De las sombras emergieron más lobos. Sus cuerpos eran ágiles, fuertes, sus movimientos elegantes y fluidos como los de un río en la noche. Eran una manada, pero ninguno avanzó hacia ella.

Maya sintió que su respiración se volvía más lenta, acompasada con el latido del bosque. No debía temerles. Algo en su interior le decía que ese momento no era una amenaza, sino una bienvenida.

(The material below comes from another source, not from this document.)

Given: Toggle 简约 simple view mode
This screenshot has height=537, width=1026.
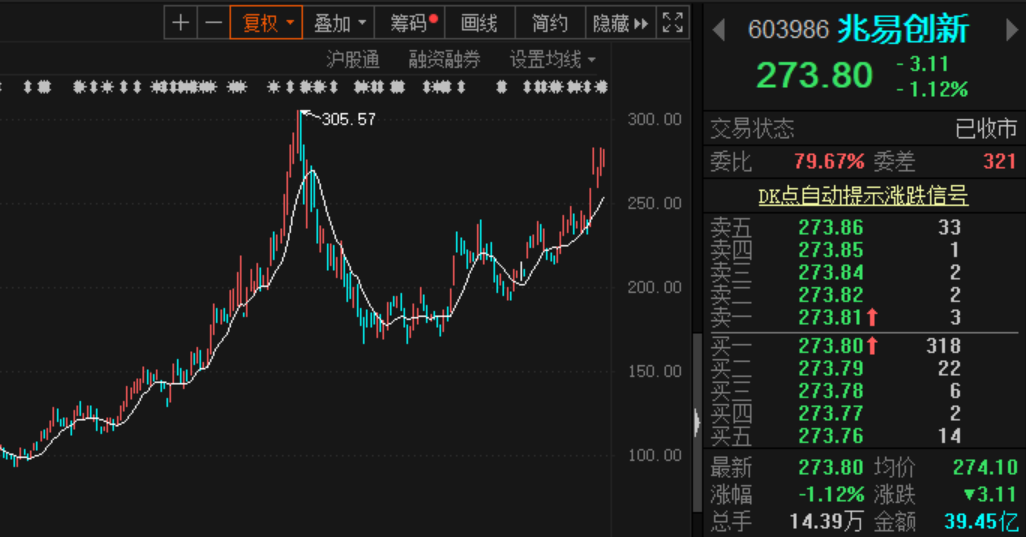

El primer lobo, el de los ojos dorados, dio un paso adelante.

Ella sintió su corazón latir con fuerza.

El animal se acercó lentamente, sus patas apenas haciendo ruido sobre la tierra.

Y entonces, cuando estuvo lo suficientemente cerca, inclinó la cabeza, como si la reconociera.

Maya no supo por qué lo hizo, pero instintivamente alzó una mano.

El lobo no retrocedió.

Y justo cuando sus dedos estaban a punto de tocar su pelaje oscuro, la brisa del bosque cambió.

El viento trajo consigo un aroma distinto. No a tierra, ni a hojas húmedas. Era más profundo, más cálido, con un toque de nostalgia antigua que Maya no podía identificar del todo.

Pero entonces, la vio.

Al otro lado del claro, bajo la sombra de un roble viejo, una figura femenina la observaba con una expresión serena.

Maya sintió que su cuerpo se congelaba.

Era imposible.

La mujer tenía el cabello largo y suelto, de un gris plateado que reflejaba la luz de la luna como si fuera parte de ella. Sus ojos eran oscuros, pero no como los de alguien normal. En su profundidad, Maya podía ver algo más… algo que trascendía el tiempo.

El viento agitó su vestido, y cuando la mujer dio un paso hacia adelante, los lobos se apartaron con un respeto silencioso.

Maya abrió la boca para hablar, pero las palabras no salieron.

No lo necesitó.

Porque la mujer sonrió.

Y en ese instante, Maya supo quién era.

—Isabel… —susurró, sintiendo que su propia voz se perdía en la brisa.

Su bisabuela.

La mujer que desapareció en el bosque hace tantos años.

Pero no estaba perdida.

No parecía un fantasma, ni una sombra del pasado. Parecía viva.

Isabel la miró con una ternura infinita, y luego, con un gesto suave, levantó una mano.

Un lobo blanco, diferente a los demás, se acercó y se detuvo a su lado.

Maya sintió un tirón en el pecho. Algo en su interior se removió, como si un engranaje olvidado hubiera comenzado a girar nuevamente.

Ella no entendía lo que estaba pasando.

Pero sabía que lo entendería pronto.

Isabel inclinó la cabeza con suavidad y sus labios se movieron en un susurro que el viento arrastró.

Maya no escuchó las palabras.

Pero las sintió.

Y entonces, todo se desvaneció.

Maya despertó con un jadeo.

Se incorporó en la cama, con la respiración entrecortada y la piel cubierta de sudor frío.

Su habitación estaba en penumbras.

Pero algo estaba distinto.

Se levantó de la cama y caminó hasta la ventana.

El bosque estaba allí, quieto, imponente.

Pero Maya sintió su presencia.

Como si la estuviera esperando.

Su piel aún hormigueaba, su corazón aún latía con fuerza.

Y en la distancia, justo en la línea donde los árboles se encontraban con la noche, algo se movió.